Aveir VR LP at Night: The Hemodynamic Cause of the “Passing Away” Sensation
Question: What causes a patient with an Aveir VR leadless pacemaker to wake in the middle of the night with a powerful feeling of “passing away,” even though HR is a constant 50 bpm, output 3.00 V, SpO₂ 97%, and perfusion index 3.8?
TL;DR
Most consistent with brief transient cerebral hypoperfusion from reduced effective cardiac output (CO) during high‑vagal, low‑SVR sleep physiology and posture‑related preload changes. Even with normal SpO₂ and intact capture at 3.00 V, a fixed 50 bpm can undersupply cerebral blood flow for a moment. Standing triggers sympathetic tone and restores perfusion → relief.
Hemodynamic chain
- Nocturnal autonomics: High vagal tone → ↓SVR/MAP.

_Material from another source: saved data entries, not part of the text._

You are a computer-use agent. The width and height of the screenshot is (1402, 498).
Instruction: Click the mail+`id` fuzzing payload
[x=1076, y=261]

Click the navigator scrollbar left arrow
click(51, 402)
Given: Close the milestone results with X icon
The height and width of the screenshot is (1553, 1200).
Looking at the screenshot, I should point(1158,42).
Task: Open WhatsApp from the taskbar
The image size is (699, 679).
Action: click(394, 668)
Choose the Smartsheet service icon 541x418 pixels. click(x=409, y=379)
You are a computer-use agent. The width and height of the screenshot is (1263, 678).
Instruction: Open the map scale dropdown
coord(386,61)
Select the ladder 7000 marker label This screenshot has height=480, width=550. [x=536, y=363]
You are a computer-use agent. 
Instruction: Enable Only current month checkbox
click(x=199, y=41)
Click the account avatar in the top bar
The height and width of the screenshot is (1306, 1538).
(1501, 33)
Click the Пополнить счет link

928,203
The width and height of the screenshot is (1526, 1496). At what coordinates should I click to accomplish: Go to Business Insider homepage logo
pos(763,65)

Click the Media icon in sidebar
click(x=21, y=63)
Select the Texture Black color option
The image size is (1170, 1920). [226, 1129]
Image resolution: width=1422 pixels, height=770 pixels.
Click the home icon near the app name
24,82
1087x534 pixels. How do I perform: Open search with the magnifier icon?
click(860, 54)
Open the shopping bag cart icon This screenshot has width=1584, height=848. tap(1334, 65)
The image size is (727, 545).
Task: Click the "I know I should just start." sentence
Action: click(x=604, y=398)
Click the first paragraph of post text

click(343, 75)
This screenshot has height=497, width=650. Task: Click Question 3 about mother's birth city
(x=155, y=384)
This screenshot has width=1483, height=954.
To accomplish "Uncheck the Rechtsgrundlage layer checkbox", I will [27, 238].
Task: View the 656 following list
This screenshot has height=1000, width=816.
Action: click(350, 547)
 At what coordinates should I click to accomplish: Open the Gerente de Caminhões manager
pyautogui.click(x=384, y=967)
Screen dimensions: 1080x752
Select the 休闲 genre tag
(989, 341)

- Fixed low rate (50 bpm): If stroke volume is limited (diastolic dysfunction, RV pacing inefficiency), CO = HR×SV can fall below cerebral autoregulatory reserve.
- Posture & intrathoracic pressure: Lateral/supine + REM swings can transiently reduce effective SV.
- Outcome: Short dip in CBF → intense faint/doom sensation; standing reverses physiology.
Why normal SpO₂ and PI don’t exclude this
SpO₂ measures oxygenation, not flow. It may be 97% while cerebral flow is insufficient. Perfusion index reflects peripheral pulsatility; it may be “okay” even if cerebral perfusion is borderline.
Likely contributors
- Lower‑rate limit too low for the individual’s sleep physiology.
- Functional “pacemaker‑syndrome–like” physiology from single‑chamber RV pacing.
- REM transitions/vasodilation; positional preload effects (often worse left‑lateral).
- Possible sleep apnoea dynamics increasing negative intrathoracic pressure.
Clinic checks & programming tweaks
- Interrogate night windows: pacing %, pauses, sleep‑rate features, hysteresis, rate smoothing.
- Reproduce symptoms left‑ vs right‑lateral; screen for phrenic capture and titrate output/pulse‑width if needed.
- Raise lower/sleep rate modestly; temper hysteresis; consider rate smoothing. Enable/optimize rate‑adaptive features if chronotropic incompetence.
- Echo: stroke volume at 50 bpm, diastolic filling; evaluate dyssynchrony‑related inefficiency.
- Screen for OSA if suggestive history.
Red flags: chest pain, true syncope, persistent dyspnea, fever, sharp pleuritic pain, or symptoms no longer relieved by position → urgent evaluation.